Monumento a Johann Georg Elser

  Johann Georg Elser nasceu em 1903, em Hermaringen, Alemanha, e passou parte de sua adolescência durante a Primeira Guerra Mundial. Em 1938 a Alemanha parecia novamente caminhar em direção à guerra e Elser ficou apreensivo que isso pudesse acontecer. Embora Hitler, então, proclamasse a paz, Elser não acreditava nele e acreditava que era necessário remover os líderes nazistas do poder através do assassinato destes.
    Para descobrir como fazê-lo, Elser viajou para Munique, em 8 de novembro de 1938, para participar do discurso anual que Hitler fazia no dia do aniversário da sua frustrada tentativa de tomada de poder em 1923. Georg Elser percebeu que o evento não possuia uma segurança eficiente, o que facilitaria suas idéias. Nessa mesma noite ele presenciou, também, a explosão de violência contra os judeus que ficou conhecida como "Noite dos Cristais". Essa foi a gota d'água que faltava para que ele se convencesse de que uma liderança capaz de incitar tal violência levaria o país à guerra e que apenas a morte de Hitler evitaria isso. Elser escolheu, então, o mesmo evento no ano seguinte para realizar seu plano: assassinar Hitler explodindo uma bomba durante seu discurso na Bürgerbräukeller.
     Algumas semanas antes do discurso de aniversário Elser viajou para Munique. Por mais de um mês ele frequentou o local, ficou amigo dos garçons e conseguiu uma maneira de ali permanecer mesmo depois do horário de serviço. Durante esse período ele conseguiu fazer um buraco na pilastra atrás do pulpito e colocou a bomba ali.
     Devido ao início da guerra Hitler decidiu cancelar o discurso, mas depois voltou atrás contanto que estivesse de volta em Berlim na mesma noite. Ele costumava discursar das 20:30 às 22:00, mas naquele dia, devido à neblina, os aviões não podiam decolar e o "Führer" precisou retornar à Berlim de trem, fazendo com que precisasse encurtar seu discurso. Assim, Hitler deixou a Bürgerbräukeller 13 minutos antes da bomba de Elser explodir.
      Georg Elser tentou fugir para a Suíça e foi detido pela polícia de imigração.
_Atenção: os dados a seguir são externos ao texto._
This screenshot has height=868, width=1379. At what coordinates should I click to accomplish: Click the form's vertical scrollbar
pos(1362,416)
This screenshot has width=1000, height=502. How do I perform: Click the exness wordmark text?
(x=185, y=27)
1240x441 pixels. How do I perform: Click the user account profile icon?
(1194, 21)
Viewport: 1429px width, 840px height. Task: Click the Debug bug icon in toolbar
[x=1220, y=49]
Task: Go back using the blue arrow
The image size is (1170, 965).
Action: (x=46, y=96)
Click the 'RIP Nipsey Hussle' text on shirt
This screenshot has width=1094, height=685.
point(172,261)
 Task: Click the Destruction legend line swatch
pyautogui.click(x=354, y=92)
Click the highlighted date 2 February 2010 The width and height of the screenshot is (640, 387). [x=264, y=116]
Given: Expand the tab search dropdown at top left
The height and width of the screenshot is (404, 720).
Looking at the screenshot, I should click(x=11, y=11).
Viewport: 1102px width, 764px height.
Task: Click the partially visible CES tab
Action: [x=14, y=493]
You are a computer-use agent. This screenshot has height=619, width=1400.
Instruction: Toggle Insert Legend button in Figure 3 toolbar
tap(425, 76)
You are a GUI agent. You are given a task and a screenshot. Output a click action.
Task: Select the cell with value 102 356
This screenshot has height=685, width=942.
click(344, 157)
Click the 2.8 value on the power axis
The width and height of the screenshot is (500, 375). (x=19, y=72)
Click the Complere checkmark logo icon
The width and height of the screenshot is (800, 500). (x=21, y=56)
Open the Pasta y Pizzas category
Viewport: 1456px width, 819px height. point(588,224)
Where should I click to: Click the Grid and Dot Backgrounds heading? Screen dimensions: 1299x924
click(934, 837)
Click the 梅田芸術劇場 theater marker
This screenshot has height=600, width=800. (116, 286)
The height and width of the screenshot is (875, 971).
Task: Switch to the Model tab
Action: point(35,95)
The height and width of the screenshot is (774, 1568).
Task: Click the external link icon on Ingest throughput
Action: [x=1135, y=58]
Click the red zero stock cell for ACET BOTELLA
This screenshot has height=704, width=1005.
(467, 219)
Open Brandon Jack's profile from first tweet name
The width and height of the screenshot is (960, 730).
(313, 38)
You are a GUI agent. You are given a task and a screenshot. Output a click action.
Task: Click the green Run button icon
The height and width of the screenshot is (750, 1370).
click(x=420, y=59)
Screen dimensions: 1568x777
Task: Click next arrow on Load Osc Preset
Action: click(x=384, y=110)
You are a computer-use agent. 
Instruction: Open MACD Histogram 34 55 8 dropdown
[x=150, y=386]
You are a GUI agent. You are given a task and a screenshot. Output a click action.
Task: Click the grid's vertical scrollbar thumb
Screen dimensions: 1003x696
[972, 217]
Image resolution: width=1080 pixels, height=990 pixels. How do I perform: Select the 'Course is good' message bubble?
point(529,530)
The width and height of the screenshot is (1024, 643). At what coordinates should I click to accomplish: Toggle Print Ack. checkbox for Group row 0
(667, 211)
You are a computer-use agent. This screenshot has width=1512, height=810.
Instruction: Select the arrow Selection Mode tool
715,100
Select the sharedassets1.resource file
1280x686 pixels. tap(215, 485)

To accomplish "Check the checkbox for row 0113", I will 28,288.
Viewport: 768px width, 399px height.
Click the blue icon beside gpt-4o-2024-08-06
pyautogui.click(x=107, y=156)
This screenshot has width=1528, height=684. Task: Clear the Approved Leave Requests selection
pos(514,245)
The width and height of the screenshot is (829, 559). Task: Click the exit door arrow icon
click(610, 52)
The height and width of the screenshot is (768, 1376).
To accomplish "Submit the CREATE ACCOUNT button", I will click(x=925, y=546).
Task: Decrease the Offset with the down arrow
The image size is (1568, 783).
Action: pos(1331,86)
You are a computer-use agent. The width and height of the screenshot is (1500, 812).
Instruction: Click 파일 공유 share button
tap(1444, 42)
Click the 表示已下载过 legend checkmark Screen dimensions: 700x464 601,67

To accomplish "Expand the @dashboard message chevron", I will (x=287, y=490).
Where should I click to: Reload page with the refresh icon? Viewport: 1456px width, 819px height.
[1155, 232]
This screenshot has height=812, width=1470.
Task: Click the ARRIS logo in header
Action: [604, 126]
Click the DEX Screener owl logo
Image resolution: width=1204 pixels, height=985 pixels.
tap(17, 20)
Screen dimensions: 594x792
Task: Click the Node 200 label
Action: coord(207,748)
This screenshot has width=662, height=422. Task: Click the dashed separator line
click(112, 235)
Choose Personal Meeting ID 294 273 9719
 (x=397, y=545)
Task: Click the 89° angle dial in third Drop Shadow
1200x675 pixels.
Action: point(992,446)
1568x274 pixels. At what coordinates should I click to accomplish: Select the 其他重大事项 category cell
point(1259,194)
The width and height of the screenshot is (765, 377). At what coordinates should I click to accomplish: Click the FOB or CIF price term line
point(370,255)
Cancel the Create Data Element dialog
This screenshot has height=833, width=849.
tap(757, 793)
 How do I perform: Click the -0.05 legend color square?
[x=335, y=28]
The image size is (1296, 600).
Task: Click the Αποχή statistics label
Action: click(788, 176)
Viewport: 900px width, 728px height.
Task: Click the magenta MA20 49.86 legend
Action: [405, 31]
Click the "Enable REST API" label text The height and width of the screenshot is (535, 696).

Embora os policiais não desconfiassem que ele estivesse envolvido no atentado, após encontrarem cartões postais da cervejaria em seu casaco ele foi associado à explosão e, então, enviado para Munique. Na capital da Baviera Elser foi interrogado pela Gestapo, mas permaneceu em silêncio e negou qualquer envolvimento na explosão. Garçons identificaram Elser como frequentador assíduo do local e, mais tarde, ele acabou confessando. Após sua confição, Elser foi transferido para o quartel-general da Gestapo, em Berlim, onde foi torturado. O líder da SS, Heinrich Himmler, não conseguia acreditar que um homem simples, com pouca instrução, fosse capaz de quase assassinar Hitler sem ter cúmplices. Elser foi enviado ao campo de Sachsenhausen (em Berlim) e depois para Dachau (próximo à Munique) onde foi morto em 1945. Anos mais tarde foi confirmado que Elser arquitetou tudo sozinho, sem ajuda de ninguém.

"Ich habe der Krieg verhindern wollen."